St Cynhaearn's Church is a redundant church standing in an isolated position on Ynyscynhaearn, a former island in Llyn (Lake) Ystumllyn, 900 m south of the village of Pentrefelin, near Criccieth in Gwynedd, Wales. It is designated by Cadw as a Grade II* listed building. The church is approached from the village by an ancient causeway, and is in the care of the Friends of Friendless Churches.

==History==
The church is dedicated to Cynhaiarn, a 5th-century saint.
It was originally the parish church for Porthmadog. Its nave dates from the 12th century, and the north transept was added in the 16th century. The south transept was built in 1622. Most of the interior fittings are Georgian in style and date from 1832. It came into the care of the Friends of Friendless Churches in 2003, since when repair work has been undertaken.

==Architecture==

===Structure===

It is constructed in stone rubble, with the walls of the nave and the east side of the chancel being stucco. The roofs are of modern slates. Its plan consists of a short nave, north and south transepts, and a short chancel. At the west end is a bellcote. The entrance is through a west door. The windows in the nave and transepts have two lights, and at the east end are three lancet windows. The interior is plastered above a timber dado. The floor of the body of the church is stone-flagged, and there is a painted floor in the sanctuary. At the west end is a gallery.

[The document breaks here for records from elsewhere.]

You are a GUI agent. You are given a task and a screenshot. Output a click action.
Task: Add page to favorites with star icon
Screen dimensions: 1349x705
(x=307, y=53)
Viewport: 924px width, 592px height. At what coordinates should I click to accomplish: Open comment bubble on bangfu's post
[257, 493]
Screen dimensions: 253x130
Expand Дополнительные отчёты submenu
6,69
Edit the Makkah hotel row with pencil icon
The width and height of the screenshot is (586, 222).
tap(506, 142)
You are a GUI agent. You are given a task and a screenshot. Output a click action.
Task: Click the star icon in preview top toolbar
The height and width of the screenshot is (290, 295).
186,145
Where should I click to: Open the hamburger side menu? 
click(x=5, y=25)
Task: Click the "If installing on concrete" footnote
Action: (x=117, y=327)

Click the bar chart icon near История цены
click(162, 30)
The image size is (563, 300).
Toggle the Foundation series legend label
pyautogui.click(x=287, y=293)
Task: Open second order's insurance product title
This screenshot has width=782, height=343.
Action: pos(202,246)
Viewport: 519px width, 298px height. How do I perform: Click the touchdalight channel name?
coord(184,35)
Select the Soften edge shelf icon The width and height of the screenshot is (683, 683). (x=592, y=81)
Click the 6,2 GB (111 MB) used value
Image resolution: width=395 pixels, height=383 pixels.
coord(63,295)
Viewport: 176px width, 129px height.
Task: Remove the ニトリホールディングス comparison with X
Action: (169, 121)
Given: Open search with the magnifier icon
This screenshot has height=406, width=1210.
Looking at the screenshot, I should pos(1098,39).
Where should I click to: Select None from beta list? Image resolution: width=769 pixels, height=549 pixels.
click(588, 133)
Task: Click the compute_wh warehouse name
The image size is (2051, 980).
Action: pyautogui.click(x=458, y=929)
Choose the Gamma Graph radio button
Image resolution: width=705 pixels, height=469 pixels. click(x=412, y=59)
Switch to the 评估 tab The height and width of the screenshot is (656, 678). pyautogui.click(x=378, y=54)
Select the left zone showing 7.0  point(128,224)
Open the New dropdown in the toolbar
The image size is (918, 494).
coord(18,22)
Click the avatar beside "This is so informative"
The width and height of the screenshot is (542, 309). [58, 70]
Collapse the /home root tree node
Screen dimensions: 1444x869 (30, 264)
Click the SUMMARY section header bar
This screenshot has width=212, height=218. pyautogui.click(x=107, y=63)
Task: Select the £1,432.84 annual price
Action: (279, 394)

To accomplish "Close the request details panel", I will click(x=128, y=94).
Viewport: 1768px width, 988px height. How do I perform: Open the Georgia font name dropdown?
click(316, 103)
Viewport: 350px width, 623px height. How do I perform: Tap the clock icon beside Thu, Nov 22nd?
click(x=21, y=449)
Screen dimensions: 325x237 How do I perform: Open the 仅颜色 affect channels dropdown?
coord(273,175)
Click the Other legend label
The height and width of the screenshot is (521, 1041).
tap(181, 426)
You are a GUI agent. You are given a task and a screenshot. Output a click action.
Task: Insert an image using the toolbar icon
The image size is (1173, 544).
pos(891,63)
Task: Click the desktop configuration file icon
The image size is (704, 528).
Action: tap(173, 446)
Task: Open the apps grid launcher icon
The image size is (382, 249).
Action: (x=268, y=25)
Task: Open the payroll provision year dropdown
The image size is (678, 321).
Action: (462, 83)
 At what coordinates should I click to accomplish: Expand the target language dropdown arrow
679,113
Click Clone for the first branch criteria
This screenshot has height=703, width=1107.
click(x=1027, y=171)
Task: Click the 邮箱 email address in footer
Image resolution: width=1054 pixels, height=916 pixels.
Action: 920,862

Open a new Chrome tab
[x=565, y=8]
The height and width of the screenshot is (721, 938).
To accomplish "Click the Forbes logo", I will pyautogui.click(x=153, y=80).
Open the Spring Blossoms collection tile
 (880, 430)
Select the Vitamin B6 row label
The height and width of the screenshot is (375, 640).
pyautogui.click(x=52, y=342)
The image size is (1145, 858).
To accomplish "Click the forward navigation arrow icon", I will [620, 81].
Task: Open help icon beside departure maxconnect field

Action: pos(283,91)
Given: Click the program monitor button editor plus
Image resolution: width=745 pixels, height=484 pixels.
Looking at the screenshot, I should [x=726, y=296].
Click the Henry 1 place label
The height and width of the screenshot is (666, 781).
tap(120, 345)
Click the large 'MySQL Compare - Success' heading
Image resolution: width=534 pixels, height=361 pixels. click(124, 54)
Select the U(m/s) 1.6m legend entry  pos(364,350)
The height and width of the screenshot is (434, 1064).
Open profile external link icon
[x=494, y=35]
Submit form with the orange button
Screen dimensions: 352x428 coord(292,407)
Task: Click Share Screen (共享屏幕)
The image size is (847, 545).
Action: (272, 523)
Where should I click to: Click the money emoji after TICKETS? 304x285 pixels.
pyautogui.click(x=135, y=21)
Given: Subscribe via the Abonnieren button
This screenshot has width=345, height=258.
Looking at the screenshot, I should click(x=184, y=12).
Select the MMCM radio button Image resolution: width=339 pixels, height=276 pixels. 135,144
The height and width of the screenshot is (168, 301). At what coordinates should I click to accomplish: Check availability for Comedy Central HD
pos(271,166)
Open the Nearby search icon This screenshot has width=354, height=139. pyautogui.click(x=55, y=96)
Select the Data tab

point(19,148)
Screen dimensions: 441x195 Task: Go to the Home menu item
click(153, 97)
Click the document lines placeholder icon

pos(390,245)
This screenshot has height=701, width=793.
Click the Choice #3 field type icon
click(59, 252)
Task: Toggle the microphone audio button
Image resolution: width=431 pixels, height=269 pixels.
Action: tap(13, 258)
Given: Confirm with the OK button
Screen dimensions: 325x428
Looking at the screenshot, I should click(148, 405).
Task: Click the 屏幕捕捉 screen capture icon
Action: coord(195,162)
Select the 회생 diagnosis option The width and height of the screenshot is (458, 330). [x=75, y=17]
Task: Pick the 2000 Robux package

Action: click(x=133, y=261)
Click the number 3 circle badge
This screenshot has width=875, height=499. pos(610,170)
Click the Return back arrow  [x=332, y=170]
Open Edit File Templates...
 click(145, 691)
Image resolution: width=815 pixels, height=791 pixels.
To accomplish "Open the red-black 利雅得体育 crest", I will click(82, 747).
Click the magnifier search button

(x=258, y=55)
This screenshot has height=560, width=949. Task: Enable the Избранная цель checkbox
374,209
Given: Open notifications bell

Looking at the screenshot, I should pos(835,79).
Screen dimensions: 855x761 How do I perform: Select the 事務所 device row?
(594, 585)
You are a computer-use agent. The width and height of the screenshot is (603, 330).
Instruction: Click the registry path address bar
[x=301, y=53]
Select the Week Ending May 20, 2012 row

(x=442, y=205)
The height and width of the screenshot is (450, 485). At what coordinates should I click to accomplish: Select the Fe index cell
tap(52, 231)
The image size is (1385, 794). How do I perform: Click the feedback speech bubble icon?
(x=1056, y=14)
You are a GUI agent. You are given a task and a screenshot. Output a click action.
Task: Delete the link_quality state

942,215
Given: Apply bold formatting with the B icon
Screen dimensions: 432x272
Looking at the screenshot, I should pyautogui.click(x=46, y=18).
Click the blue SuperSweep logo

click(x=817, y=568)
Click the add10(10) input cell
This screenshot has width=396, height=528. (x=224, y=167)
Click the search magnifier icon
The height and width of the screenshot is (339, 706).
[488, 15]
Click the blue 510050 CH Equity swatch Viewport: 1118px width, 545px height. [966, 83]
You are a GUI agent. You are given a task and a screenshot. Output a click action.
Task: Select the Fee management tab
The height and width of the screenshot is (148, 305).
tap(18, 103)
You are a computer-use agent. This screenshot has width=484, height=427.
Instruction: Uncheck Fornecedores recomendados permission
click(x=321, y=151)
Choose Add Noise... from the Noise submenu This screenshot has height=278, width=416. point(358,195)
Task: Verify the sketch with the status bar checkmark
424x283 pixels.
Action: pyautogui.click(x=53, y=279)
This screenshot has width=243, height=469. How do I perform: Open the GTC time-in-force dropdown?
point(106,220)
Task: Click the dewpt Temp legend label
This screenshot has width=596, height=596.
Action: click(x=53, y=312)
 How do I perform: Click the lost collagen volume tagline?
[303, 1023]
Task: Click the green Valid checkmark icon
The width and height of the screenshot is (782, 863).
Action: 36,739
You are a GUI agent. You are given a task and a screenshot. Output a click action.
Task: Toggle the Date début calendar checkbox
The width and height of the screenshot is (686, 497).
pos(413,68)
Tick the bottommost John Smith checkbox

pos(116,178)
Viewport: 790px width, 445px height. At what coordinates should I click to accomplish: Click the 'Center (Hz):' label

===Fittings and furniture===

Dating from 1832, the pulpit is a three-decker, approached by nine steps, below which is a lectern with a reading shelf, and under this is the reader's desk. On each side of the altar are box pews. The gallery is supported on slender columns. The chamber organ by Flight and Robson dates from 1834 and was given by a Mrs Walker; it cost £30. It has a Gothic style case. On each side of it are six steeply raked pews and many carry the names of the families who used them. One of the pews is curtained off for mothers to feed their babies. The font stands on an octagonal pillar of limestone and was erected in 1900. There are also a number of memorials. The stained glass includes windows by James Powell and Sons dated 1899 and 1906.

==Memorials==
An earlier grave records the early passing of David Owen (1712–1741), a local blind composer and harpist who was known as "Dafydd y Garreg Wen" or David of the White Rock, as he came from Garreg Wen (White Rock) Farm. Owen wrote a tune called Dafydd y Garreg Wen allegedly on his deathbed after calling for his harp.

Amongst the memorials is one to John Ystumllyn (d. 1786), also known as Jack Black. He was a black man brought back from Africa by a member of the Wynne family who lived at Ystumllyn, which can be seen from the church. It was fashionable at the time to have a black servant, and he was eventually given his own house. He had seven children and died at the end of the 18th century. Local people claim him as their ancestor.

There is a memorial to James Spooner (1790–1856), the surveyor who built the Ffestiniog Railway and members of his family, including his daughter, the novelist Louisa Matilda Spooner (1820–1886), in the form of a stone urn surrounded by iron railings. It is located alongside the boundary wall, to the right when facing the church from the gate.

There are also graves commemorating a range of local tradespeople, including a baker and a confectioner.